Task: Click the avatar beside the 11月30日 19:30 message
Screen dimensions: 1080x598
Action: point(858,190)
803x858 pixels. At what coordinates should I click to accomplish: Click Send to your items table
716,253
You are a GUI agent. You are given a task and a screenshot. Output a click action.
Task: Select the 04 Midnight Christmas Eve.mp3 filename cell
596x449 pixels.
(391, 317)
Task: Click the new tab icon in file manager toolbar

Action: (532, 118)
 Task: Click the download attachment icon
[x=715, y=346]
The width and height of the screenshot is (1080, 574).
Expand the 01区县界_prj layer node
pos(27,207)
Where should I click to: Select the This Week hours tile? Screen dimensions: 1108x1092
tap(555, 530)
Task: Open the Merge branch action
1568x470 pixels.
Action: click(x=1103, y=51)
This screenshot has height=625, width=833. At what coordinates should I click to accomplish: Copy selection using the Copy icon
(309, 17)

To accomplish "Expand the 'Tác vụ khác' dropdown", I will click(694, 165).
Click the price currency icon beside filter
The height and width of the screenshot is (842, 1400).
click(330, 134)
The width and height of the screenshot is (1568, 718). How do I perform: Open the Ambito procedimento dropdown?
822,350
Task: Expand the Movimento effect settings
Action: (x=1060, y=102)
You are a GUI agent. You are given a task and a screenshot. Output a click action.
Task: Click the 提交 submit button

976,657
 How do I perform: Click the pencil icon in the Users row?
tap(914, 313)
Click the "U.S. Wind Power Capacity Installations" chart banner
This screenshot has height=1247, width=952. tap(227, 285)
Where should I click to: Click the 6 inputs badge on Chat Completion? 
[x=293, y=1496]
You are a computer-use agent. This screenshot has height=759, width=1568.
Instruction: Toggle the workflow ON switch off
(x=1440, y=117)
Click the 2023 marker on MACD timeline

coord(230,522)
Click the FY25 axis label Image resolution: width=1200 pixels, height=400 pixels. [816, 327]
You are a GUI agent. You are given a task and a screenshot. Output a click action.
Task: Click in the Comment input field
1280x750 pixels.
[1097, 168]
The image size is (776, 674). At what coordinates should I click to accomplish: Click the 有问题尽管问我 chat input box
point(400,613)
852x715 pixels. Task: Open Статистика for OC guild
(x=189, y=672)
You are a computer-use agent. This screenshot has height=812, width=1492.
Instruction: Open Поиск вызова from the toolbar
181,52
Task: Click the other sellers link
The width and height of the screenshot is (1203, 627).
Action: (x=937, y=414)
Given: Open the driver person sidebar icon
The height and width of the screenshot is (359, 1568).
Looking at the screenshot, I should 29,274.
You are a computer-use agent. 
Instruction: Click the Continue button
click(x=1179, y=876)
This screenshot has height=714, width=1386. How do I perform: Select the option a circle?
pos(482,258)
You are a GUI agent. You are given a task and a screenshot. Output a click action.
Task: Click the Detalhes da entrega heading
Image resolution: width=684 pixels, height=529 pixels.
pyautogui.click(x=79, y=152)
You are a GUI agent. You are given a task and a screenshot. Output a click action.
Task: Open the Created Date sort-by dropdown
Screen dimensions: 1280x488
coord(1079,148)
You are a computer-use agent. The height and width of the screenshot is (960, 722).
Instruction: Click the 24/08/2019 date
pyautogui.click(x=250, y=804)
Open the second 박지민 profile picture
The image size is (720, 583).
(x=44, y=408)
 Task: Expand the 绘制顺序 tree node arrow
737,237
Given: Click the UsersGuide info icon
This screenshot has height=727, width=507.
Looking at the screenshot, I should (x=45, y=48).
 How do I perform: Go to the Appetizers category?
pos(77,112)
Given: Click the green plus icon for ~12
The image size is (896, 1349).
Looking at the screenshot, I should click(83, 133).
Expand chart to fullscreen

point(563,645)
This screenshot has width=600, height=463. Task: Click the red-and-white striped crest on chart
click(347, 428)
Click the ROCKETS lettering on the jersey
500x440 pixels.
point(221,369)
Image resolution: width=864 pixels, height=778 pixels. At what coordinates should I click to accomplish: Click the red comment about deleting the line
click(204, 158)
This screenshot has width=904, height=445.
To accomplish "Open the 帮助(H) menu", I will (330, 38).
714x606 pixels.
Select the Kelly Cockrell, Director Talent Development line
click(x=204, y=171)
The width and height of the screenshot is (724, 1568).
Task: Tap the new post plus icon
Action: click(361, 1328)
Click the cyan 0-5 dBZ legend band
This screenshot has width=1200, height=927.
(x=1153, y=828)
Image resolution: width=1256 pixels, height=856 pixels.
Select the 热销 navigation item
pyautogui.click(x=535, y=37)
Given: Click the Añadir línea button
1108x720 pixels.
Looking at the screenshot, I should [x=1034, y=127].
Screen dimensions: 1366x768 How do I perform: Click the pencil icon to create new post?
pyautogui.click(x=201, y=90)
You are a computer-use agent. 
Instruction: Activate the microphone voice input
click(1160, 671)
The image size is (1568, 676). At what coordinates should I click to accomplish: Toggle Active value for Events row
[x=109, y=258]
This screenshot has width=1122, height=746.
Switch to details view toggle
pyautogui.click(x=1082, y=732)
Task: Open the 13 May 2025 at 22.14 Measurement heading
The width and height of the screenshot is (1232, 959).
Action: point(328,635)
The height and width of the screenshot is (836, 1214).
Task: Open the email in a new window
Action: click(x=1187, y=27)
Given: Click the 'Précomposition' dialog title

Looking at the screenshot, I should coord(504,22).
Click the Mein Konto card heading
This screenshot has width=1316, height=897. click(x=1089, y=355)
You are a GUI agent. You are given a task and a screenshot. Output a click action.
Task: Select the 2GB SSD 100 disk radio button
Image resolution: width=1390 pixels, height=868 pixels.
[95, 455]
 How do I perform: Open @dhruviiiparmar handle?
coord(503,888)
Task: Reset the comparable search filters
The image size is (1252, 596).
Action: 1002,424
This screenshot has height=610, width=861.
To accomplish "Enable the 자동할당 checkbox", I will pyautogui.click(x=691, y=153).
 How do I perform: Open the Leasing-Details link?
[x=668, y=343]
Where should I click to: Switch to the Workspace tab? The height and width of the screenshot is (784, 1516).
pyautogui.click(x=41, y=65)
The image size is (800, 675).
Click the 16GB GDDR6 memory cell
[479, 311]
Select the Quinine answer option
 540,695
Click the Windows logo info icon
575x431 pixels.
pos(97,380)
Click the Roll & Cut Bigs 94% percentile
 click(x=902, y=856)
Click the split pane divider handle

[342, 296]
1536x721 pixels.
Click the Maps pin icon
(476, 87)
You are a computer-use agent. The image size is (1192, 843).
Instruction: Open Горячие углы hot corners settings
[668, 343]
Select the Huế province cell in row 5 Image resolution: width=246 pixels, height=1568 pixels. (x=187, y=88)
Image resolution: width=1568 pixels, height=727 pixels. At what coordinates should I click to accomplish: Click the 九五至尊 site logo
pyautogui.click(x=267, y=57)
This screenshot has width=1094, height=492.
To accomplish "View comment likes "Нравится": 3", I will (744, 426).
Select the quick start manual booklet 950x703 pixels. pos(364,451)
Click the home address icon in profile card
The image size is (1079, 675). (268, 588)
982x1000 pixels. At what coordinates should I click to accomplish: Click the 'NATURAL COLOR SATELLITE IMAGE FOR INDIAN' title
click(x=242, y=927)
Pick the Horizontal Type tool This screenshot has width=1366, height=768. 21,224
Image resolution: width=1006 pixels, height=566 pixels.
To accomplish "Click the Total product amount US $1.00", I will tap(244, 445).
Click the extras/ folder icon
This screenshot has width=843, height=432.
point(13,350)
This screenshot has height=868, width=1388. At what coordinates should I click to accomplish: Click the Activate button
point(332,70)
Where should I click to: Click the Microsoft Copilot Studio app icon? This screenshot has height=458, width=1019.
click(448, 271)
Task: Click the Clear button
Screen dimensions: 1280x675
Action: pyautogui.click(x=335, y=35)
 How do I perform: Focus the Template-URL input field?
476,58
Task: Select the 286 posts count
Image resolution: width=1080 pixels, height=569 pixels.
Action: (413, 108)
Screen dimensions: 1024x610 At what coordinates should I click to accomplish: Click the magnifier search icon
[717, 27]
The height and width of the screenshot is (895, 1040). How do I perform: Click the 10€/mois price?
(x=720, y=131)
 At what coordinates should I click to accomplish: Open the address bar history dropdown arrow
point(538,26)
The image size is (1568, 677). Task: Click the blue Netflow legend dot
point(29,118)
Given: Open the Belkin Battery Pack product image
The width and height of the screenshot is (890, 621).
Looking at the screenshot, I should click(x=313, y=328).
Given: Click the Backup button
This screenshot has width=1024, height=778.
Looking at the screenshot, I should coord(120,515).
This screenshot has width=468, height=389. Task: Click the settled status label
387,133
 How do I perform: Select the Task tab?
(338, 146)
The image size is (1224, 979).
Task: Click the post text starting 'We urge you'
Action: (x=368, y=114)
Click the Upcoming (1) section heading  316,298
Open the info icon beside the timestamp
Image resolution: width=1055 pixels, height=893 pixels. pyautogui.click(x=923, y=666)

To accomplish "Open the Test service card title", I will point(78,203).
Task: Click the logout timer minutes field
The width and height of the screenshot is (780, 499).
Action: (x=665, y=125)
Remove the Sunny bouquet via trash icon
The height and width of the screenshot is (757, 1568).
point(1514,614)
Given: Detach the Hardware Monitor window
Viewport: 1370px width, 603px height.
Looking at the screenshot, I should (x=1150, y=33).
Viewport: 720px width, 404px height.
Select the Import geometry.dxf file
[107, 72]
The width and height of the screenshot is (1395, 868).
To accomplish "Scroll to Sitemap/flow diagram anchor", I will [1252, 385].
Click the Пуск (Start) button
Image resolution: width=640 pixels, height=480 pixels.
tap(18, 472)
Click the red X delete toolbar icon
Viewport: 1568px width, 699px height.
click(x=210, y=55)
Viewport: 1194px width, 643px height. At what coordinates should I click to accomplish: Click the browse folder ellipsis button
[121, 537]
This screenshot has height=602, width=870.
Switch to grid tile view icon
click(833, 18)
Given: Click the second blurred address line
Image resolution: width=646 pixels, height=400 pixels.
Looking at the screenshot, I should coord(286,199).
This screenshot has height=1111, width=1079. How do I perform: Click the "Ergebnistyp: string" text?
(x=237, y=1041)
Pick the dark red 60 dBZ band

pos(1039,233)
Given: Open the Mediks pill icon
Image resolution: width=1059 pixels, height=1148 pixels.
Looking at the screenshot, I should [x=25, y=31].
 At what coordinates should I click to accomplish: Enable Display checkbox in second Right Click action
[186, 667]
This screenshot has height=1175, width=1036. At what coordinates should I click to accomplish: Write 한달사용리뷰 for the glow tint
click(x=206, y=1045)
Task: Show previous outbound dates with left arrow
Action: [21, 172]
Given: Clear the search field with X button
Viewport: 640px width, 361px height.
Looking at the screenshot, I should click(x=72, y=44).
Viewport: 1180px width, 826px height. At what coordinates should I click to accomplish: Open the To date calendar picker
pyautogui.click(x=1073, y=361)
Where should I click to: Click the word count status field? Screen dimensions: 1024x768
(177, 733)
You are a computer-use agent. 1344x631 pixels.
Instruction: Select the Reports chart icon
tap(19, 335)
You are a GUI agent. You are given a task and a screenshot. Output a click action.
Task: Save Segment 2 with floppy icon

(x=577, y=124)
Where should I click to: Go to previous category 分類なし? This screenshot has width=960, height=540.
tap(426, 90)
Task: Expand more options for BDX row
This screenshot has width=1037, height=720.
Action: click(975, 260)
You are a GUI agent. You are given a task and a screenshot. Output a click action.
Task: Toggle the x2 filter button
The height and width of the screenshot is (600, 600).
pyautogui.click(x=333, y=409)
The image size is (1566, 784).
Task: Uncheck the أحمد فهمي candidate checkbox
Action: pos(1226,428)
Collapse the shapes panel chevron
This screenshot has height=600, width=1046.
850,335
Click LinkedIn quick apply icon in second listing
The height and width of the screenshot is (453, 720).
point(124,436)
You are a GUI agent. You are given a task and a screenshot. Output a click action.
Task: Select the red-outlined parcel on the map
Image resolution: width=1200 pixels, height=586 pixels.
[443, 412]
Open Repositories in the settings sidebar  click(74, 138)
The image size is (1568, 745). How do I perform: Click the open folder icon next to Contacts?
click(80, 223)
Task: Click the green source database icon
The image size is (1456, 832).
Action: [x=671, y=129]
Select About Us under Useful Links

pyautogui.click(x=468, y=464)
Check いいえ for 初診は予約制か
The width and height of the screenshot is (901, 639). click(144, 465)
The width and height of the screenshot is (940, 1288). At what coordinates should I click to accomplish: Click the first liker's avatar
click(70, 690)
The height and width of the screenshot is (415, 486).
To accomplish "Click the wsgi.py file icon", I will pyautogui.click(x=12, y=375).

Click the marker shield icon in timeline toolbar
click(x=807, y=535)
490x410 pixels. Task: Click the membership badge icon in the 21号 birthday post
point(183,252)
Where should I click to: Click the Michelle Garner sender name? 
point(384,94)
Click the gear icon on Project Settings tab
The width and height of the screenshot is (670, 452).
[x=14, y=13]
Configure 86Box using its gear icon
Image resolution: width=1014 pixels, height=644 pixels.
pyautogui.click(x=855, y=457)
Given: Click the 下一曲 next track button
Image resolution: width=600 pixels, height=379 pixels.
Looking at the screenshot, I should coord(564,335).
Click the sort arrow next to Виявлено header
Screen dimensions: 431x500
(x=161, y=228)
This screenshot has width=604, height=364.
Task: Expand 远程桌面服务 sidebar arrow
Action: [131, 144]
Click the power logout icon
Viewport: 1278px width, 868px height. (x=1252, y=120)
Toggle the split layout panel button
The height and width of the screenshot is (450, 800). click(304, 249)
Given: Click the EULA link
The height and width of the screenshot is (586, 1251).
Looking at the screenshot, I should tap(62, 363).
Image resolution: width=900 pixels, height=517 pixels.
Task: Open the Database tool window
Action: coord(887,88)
□ □ □
What this task involves: Please give again the lines above between the line holding "How do I perform: Select the Task tab?" and the line holding "Task: Click the logout timer minutes field", inclusive, exactly as they are and with nothing added.

Response for this exercise:
 How do I perform: Select the Task tab?
(338, 146)
The image size is (1224, 979).
Task: Click the post text starting 'We urge you'
Action: (x=368, y=114)
Click the Upcoming (1) section heading  316,298
Open the info icon beside the timestamp
Image resolution: width=1055 pixels, height=893 pixels. pyautogui.click(x=923, y=666)

To accomplish "Open the Test service card title", I will point(78,203).
Task: Click the logout timer minutes field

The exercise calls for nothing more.